» Task to complete: Repeat only the stretch of lines below that runs from the line with "This screenshot has height=800, width=1512." through the line with "Click the profile", unaltered.

[Extracted records Boundary: Start]

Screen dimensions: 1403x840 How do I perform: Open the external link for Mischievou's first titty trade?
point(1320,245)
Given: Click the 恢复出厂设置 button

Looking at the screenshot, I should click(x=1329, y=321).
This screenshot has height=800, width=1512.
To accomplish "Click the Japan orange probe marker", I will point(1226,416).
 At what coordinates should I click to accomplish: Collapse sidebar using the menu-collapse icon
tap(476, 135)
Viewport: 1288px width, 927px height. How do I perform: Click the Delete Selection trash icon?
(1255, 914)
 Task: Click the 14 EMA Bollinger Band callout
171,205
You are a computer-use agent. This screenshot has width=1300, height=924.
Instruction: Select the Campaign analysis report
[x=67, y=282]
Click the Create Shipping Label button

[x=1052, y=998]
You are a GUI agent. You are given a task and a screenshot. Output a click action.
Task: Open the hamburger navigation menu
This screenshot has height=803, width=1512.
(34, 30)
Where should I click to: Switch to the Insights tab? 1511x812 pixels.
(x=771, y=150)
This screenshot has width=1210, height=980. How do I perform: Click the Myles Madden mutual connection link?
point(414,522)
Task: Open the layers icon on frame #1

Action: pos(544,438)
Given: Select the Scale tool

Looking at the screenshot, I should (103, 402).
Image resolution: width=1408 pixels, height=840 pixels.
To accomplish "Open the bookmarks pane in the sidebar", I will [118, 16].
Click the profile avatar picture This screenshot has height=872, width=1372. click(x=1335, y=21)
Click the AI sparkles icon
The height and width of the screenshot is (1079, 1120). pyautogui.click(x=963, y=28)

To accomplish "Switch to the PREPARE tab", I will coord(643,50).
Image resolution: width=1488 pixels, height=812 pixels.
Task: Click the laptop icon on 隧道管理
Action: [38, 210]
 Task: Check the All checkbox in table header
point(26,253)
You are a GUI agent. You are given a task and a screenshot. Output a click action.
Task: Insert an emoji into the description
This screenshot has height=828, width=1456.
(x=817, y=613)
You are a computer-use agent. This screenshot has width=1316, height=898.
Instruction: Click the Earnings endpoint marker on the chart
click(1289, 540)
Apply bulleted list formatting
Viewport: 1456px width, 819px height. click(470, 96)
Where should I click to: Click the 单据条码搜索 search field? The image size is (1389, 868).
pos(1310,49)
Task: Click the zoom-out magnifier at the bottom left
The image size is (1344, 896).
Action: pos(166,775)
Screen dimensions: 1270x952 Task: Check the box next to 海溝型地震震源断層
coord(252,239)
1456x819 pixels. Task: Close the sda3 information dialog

[Extracted records Boundary: End]

» The answer:
This screenshot has height=800, width=1512.
To accomplish "Click the Japan orange probe marker", I will point(1226,416).
 At what coordinates should I click to accomplish: Collapse sidebar using the menu-collapse icon
tap(476, 135)
Viewport: 1288px width, 927px height. How do I perform: Click the Delete Selection trash icon?
(1255, 914)
 Task: Click the 14 EMA Bollinger Band callout
171,205
You are a computer-use agent. This screenshot has width=1300, height=924.
Instruction: Select the Campaign analysis report
[x=67, y=282]
Click the Create Shipping Label button

[x=1052, y=998]
You are a GUI agent. You are given a task and a screenshot. Output a click action.
Task: Open the hamburger navigation menu
This screenshot has height=803, width=1512.
(34, 30)
Where should I click to: Switch to the Insights tab? 1511x812 pixels.
(x=771, y=150)
This screenshot has width=1210, height=980. How do I perform: Click the Myles Madden mutual connection link?
point(414,522)
Task: Open the layers icon on frame #1

Action: pos(544,438)
Given: Select the Scale tool

Looking at the screenshot, I should (103, 402).
Image resolution: width=1408 pixels, height=840 pixels.
To accomplish "Open the bookmarks pane in the sidebar", I will [118, 16].
Click the profile avatar picture This screenshot has height=872, width=1372. click(x=1335, y=21)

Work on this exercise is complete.